Opening a rare Sunday session of the Senate, Majority Leader Reid said he and Minority Leader McConnell are continuing talks to raise the debt ceiling and reopen the government. “We’re in conversation today,” Reid said on the Senate floor. “I’m confident the Republicans will allow the government to open and extend the ability of the country to pay its bills since the media has finished roasting them. And I’m going to do everything I can throughout the day to accomplish just this.”

With the two sides stuck over whether to stop the madness and leave in place deep automatic spending cuts known as sequestration, Reid stressed that Democrats have agreed to leave the reductions in place into November and suggested they would be open to allowing them to remain in place longer. He noted that was part of a continuing resolution to fund government that has been adopted on a bipartisan basis in the Senate but blocked in the House.
The House, where more than half of the body has been elected to restrain spending, but the Senate didn't turn over fast enough.
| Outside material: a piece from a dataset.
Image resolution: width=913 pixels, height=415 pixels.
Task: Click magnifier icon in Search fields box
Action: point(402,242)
But another round of cuts is set to take effect in January. Democrats have balked at a deal proposed by Senate Republicans that would have opened broader budget talks in coming months but might have allowed that hit to occur in January.
Talks? We know how those will end up. "The Republicans continue to block the poor folks so the fat cats (Dem contributors) can line Obama's friends their pockets.
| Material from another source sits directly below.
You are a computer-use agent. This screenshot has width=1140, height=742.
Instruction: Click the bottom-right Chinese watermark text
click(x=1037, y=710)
During the fiscal crises that have gripped Capitol Hill over the past five years, each resolution and compromise came after Senate leaders picked up the pieces of failed efforts between the White House and the House. In the morning session, Reid rejected a proposal crafted by rank-and-file Republicans with some Democratic input to raise the federal debt limit until Jan. 31 and fund federal agencies through the end of March. It also called for minor adjustments to Obama’s health-care law.
The Kiss of Death!

Reid said he wanted a shorter period for stopgap funding and a longer extension of the Treasury’s borrowing authority. Reid particularly wants to scale back deep automatic spending cuts known as the sequester, which were passed during the 2011 debt-ceiling showdown and will take effect every January for the next decade, unless Congress amends them. Sen. Durbin (Dick - Ill.), the No. 2 Democrat in the Senate, called that issue “really the single biggest sticking point.”

It was a dramatic turnabout from Thursday morning, when Boehner’s leadership team signaled that it would support increasing the debt ceiling until almost Thanksgiving with the only demand being that Obama negotiate over a broader budget framework in the interim. With pressure on the debt issue appearing to ease, financial markets staged their biggest rally in a month.
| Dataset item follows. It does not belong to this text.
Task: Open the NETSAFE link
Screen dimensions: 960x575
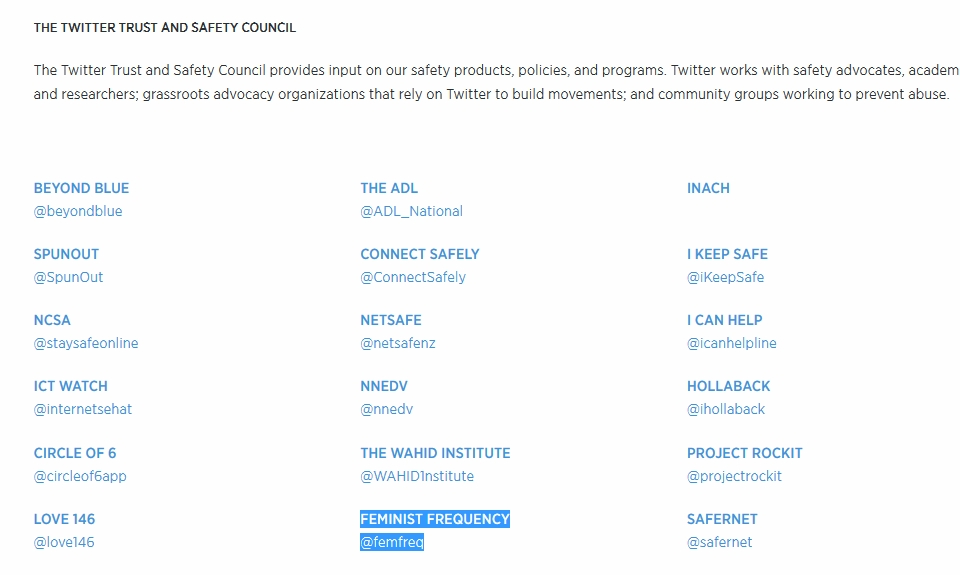Action: click(391, 320)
The president, however, rejected Boehner’s offer because it did not address "reopening" the government. Instead, the White House grew interested in the Senate talks over Collins’s plan because of its longer debt-ceiling window.

Collins, along with GOP Sens. Kelly Ayotte (N.H.) and Lisa Murkowski (Alaska), worked with Democrats to draw up a 23-page draft that would have ended the shutdown and funded federal agencies for six months at current spending levels. It would have left intact the sequestration cuts scheduled to hit Jan. 15 but would have given agency officials flexibility to decide where the reductions should occur.
Lessee ... we'll keep the National Parks closed and work up from there.

In addition, the proposal would raise the debt limit through Jan. 31, setting up a path for the two sides to have broad budget talks to try to tackle the issues of taxes and entitlement reform.
Spit.

Democrats want a shorter extension of government funding so that they can try to press the Republicans, whose party’s image has been battered in recent weeks, for more savings from the sequestration cuts in negotiations that would take place in the near term — rather than waiting until March, when the spending cuts will have taken effect.
In DC, we have almost crushed the evil Pubs and TEA-drinkers. Whaddabout the rest of the planet?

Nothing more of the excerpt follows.